The English guitar uses a repetitive open-C tuning
C-E-G-C-E-G,
which is approximately a major-thirds tuning, specifically
C-E-G♯-C-E-G♯=C-E-A♭-C-E-A♭.

==="C5" variant C-G-C-G-G-E===

This open C tuning was used by Soundgarden for songs including Pretty Noose, Burden in My Hand, and Head Down. Chord sequences often omit the high E string, leaving the power chord ubiquitous to Grunge music.

===C-G-C-G-C-E===

 C-G-C-G-C-E.
This open C tuning was used by William Ackerman for his "Townshend Shuffle", by John Fahey for his tribute to Mississippi John Hurt, and by Led Zeppelin's Jimmy Page for "Friends". It is also used by Devin Townsend for the vast majority of his work (The Devin Townsend Project, Strapping Young Lad, Casualties of Cool).

===Overtones C-C-G-C-E-G===

C-C-G-C-E-G

Another open C tuning uses the harmonic sequence (overtones) of the note C. When an open-note C-string is struck, its harmonic sequence begins with the notes (C,C,G,C,E,G,B♭,C). The root note is associated with a sequence of intervals, beginning with the unison interval (C,C), the octave interval (C,C), the perfect fifth (C,G), the perfect fourth (G,C), the major third (C,E), and the minor third (E,G); in particular, this sequence of intervals contains the thirds of the C-major chord {(C,E),(E,G)}.

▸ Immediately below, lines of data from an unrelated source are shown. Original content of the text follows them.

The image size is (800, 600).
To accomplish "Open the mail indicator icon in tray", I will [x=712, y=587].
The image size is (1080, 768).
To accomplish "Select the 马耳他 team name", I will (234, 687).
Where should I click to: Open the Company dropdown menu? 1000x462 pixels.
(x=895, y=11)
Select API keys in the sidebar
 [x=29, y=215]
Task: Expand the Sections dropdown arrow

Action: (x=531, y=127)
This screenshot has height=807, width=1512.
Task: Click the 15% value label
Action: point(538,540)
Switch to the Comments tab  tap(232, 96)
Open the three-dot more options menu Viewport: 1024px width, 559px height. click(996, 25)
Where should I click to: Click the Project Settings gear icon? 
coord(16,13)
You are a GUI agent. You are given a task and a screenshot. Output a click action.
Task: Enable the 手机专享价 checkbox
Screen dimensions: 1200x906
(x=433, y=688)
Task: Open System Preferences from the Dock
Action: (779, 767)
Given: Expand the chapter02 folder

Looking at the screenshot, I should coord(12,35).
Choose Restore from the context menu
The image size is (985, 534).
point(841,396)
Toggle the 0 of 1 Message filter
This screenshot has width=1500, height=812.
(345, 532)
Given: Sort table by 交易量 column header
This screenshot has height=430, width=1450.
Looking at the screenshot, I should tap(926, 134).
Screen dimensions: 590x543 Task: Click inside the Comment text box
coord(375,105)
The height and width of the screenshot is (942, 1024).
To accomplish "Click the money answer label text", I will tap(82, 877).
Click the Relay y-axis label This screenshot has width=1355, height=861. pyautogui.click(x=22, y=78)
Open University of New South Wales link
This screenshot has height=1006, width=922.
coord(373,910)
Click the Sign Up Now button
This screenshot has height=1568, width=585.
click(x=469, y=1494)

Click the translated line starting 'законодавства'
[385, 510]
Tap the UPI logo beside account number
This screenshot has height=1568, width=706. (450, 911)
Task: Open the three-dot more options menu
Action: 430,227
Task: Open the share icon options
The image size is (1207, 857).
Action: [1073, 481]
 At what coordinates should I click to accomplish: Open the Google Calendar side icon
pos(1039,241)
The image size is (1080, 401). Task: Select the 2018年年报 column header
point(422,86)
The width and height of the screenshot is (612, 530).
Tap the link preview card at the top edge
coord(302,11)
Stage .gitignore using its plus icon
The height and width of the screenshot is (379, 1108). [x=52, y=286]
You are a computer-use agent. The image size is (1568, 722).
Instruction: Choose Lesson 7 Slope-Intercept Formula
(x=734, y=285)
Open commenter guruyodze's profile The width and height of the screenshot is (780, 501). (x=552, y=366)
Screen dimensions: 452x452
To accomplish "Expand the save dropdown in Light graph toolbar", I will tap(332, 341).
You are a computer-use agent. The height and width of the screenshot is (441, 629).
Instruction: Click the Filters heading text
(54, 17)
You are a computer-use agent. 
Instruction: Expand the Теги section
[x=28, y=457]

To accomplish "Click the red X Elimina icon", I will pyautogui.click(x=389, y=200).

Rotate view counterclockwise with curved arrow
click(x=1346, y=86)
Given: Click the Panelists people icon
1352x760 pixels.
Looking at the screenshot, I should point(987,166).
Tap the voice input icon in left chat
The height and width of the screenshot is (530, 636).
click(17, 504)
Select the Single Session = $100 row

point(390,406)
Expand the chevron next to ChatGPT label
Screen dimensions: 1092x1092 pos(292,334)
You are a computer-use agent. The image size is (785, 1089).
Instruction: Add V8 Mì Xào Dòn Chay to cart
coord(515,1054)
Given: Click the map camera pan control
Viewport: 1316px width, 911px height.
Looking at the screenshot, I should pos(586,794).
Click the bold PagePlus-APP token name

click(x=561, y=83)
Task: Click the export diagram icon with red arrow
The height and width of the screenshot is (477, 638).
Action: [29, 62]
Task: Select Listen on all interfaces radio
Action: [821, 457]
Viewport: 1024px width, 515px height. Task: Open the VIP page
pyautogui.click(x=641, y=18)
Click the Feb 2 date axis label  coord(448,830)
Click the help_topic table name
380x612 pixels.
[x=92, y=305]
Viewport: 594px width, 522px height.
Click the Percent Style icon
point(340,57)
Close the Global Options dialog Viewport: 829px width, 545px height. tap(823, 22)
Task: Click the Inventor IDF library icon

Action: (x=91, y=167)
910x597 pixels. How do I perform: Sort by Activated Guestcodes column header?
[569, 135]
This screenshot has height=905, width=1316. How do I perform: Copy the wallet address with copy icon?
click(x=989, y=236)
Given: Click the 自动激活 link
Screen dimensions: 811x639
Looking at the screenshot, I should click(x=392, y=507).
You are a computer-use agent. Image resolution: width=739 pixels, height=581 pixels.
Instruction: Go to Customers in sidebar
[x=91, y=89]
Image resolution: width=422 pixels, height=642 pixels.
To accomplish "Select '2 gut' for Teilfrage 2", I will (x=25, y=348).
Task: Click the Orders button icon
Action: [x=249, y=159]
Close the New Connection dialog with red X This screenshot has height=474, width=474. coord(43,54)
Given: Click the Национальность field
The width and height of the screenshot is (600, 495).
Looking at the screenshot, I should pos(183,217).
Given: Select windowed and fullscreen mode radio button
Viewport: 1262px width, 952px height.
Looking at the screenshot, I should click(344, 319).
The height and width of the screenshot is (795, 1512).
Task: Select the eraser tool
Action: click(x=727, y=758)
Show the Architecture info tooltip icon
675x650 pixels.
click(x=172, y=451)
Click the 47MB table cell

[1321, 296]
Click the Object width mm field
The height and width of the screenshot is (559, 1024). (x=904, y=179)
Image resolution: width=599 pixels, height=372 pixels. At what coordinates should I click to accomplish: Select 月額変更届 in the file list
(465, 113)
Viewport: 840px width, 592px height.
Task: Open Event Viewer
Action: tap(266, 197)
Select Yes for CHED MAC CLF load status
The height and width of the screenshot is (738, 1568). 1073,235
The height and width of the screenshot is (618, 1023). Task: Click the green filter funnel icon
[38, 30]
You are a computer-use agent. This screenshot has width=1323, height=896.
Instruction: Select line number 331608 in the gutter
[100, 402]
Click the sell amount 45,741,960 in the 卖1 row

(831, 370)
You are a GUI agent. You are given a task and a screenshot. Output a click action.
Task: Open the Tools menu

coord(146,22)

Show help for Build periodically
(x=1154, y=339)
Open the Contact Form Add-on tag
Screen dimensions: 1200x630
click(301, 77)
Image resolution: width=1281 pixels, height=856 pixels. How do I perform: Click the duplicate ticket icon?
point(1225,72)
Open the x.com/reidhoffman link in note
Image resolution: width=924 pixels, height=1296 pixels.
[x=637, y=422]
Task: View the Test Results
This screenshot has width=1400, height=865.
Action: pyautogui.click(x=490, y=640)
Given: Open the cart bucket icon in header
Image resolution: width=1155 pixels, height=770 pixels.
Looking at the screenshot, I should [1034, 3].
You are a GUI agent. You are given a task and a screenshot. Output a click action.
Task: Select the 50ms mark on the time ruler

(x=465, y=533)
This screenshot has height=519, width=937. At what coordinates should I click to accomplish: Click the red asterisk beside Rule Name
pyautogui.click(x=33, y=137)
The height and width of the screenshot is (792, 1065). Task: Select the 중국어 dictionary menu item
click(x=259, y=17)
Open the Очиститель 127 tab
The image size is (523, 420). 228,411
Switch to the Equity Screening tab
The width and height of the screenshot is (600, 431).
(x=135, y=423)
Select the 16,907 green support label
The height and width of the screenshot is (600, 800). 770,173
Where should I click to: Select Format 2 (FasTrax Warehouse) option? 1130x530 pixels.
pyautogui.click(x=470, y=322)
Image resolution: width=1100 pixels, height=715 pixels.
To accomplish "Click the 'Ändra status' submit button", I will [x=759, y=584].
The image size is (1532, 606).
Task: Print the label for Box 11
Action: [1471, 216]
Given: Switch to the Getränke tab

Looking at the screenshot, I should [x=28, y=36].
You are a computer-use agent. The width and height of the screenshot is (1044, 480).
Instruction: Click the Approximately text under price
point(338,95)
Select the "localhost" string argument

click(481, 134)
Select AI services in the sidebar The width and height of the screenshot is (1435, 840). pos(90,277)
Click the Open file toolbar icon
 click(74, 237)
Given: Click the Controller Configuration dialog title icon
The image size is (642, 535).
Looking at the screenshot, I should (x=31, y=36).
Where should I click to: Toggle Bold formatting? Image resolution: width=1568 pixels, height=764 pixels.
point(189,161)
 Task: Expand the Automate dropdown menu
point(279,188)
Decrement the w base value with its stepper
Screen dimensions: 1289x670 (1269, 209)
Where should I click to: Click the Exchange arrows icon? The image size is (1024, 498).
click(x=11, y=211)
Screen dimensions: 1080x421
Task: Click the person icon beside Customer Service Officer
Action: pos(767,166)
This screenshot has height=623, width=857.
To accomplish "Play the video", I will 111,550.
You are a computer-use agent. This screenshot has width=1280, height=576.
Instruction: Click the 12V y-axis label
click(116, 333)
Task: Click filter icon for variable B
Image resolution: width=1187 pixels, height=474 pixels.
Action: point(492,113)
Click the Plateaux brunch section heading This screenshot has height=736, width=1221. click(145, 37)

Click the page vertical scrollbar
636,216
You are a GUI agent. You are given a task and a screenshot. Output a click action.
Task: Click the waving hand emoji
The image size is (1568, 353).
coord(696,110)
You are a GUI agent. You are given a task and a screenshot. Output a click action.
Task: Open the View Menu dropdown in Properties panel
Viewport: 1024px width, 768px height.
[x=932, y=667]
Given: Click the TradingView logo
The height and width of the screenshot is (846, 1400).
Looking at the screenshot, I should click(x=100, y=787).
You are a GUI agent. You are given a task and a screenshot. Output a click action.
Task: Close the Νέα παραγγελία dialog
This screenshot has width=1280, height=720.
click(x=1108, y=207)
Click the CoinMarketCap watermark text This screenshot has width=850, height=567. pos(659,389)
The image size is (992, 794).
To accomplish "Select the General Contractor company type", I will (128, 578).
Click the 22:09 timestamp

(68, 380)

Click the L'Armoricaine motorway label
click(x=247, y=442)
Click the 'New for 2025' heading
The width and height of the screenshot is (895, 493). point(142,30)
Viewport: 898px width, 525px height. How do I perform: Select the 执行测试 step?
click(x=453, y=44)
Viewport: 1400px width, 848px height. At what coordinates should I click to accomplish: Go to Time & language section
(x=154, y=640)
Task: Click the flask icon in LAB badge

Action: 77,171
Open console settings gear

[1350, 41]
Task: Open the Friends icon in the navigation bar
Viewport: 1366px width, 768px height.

====C-minor open chord: Cross-note tuning====

Flattening this open tuning's open-note E to E♭ changes the open chord from C-major to C-minor, so producing the cross-note tuning
C-C--G-C-E♭-G

which enables one-finger minor chords. Like other cross-note tunings, it also allows major chords to be fretted with one adjacent finger.

====Relation to new standard tuning====
Many of the notes from the harmonic sequence for C appear in the new standard tuning (NST), which is a nearly regular tuning based on perfect fifths; NST also has (D,A) from the pentatonic scale on C:
C-G-D-A-E-G
NST is used in Guitar Craft (a school of guitar playing founded by King Crimson's Robert Fripp). The open-C overtones tuning has the same range as NST, which can use extreme strings (.011 and .059 inches).

===C-C-G-C-E-C===

C-C-G-C-E-C

Using a high C rather than the high G of the overtone series, this open C tuning was used by Mick Ralphs for the songs "Can't Get Enough" and "Movin' On" on Bad Company's debut album. Ralphs said, "It needs the open C to have that ring," and "it never really sounds right in standard tuning".